Monday, October 3, 2011

Breeding, it hath begun

Okay, so Fée's litter is thirteen days old and Ben and I have already picked out the two we'll be keeping. Ear canals have opened and eyes should follow shortly. I'm at Ben's school right now, listening to music and reading online. You may or may not recall a post I had a while back, the first Ratty Sniff in which I gave a local breeder a very low grade. I paid a new visit to her site and I am still just as unimpressed as I was months ago.

I feel I should go a little further into the reasoning as to why I feel hairless rats should not be bred. There is a term in breeding that every breeder dreads. Infanticide, and it means the killing of an infant. Mother rats will sometimes do this to their own or other female's litters. One reason for doing it to their own is a lack of food, a lot of stress and even accidents. Sometimes a part of a litter or a whole litter can be killed if the female is having issues with lactation. She will kill off any bit of the litter she cannot support, it's about the same reason she'll kill babies in a food shortage, less hungry mouths and a healthier mother to feed the rest of the litter. All that being said, hairless females are notorious for lactation issues and there have been cases in which a hairless female has killed part or all of her litter due to this issue.

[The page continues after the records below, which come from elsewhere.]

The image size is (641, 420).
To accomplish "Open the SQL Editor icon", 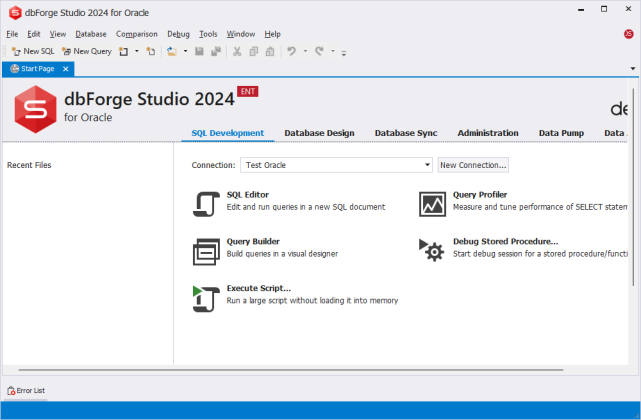I will (x=206, y=203).
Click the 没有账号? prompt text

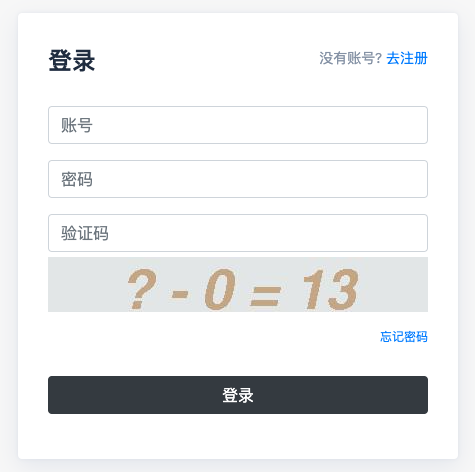350,58
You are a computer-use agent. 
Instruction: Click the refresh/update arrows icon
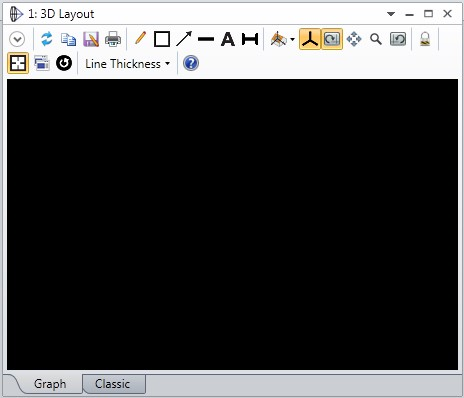point(47,39)
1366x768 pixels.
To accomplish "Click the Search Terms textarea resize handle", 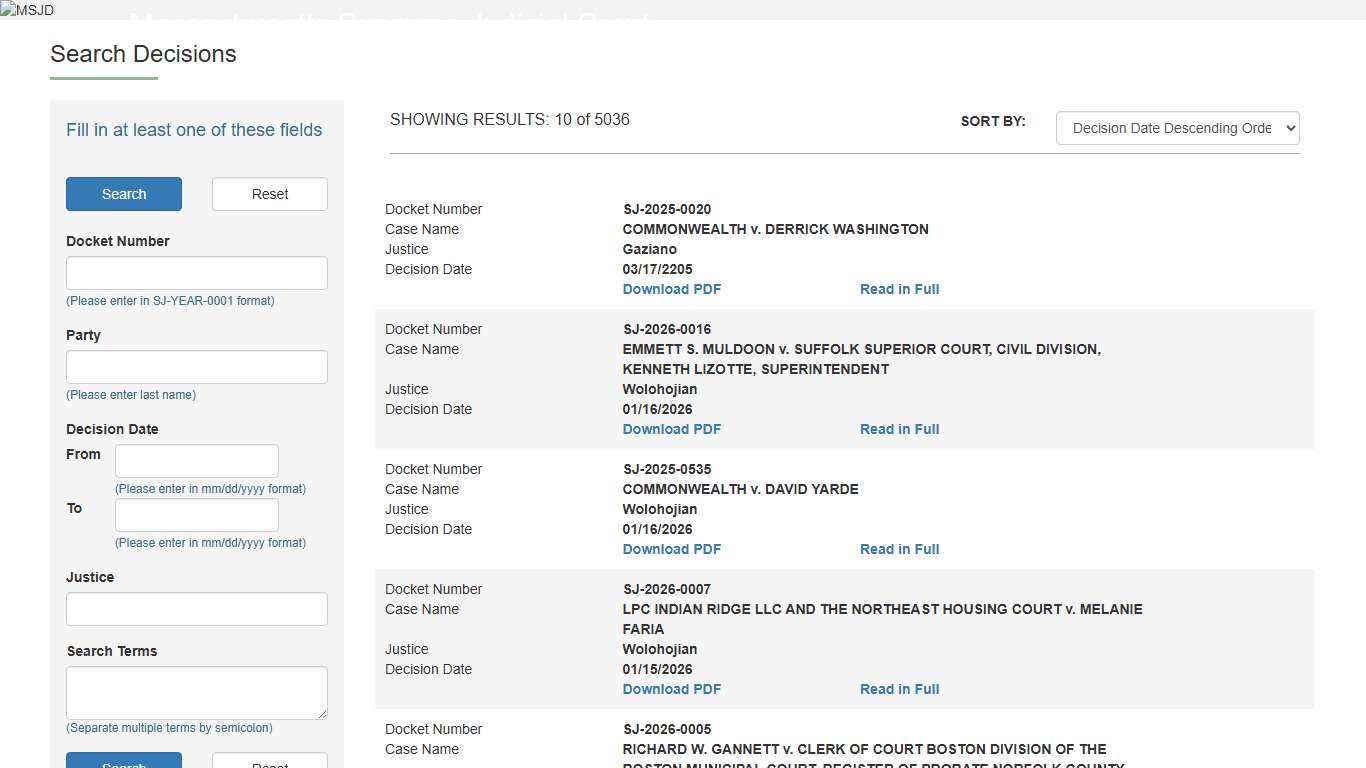I will click(x=321, y=713).
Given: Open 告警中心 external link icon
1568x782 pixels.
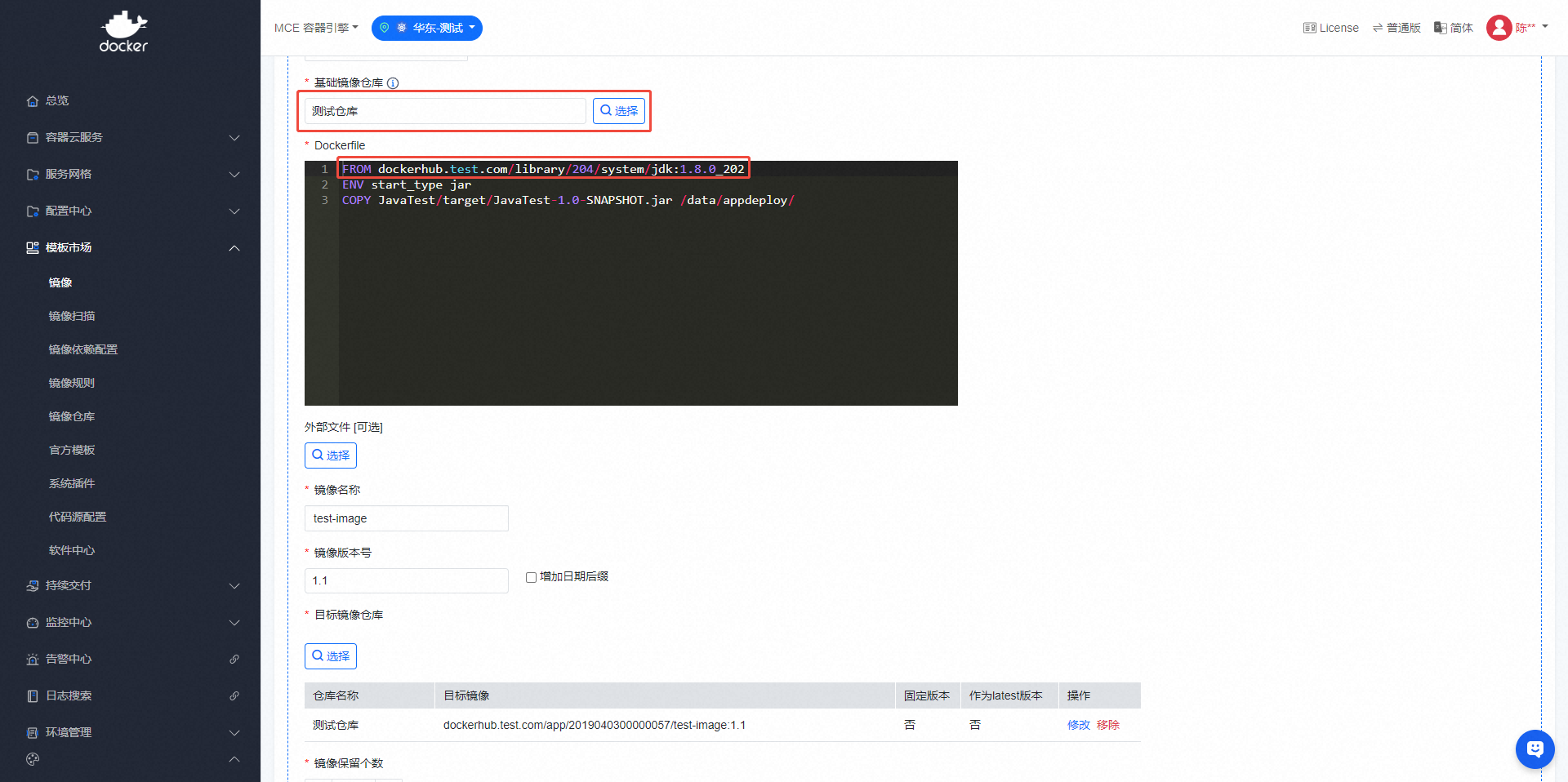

Rats in the wild have hair. They are supposed to have hair and tails and messing with their genetics like this is dangerous. Now I can see the immediate rebuttal, "isn't breeding messing with genetics, I mean, you're breeding to go for a certain thing in the babies." Big difference here is that when I breed rats it's because the parents have great health and personalities. Another rebuttal, "but people change things in dogs all the time and dogs are just fine." Well, sometimes. In some breeds we've focused too much on what a pretty dog is and less on what a healthy dog is. Also, the genetics of the canidae family of animals has something unique in their genetic make up. Malleability. They have a special area of their genome, called a tandem repeat, that allows for great changes through selective breeding. The canidae family is the only family of animals known to have such genetic versatility. That is why when you breed dogs you can get down right creative with them. They have the genetic ability to change in such huge ways.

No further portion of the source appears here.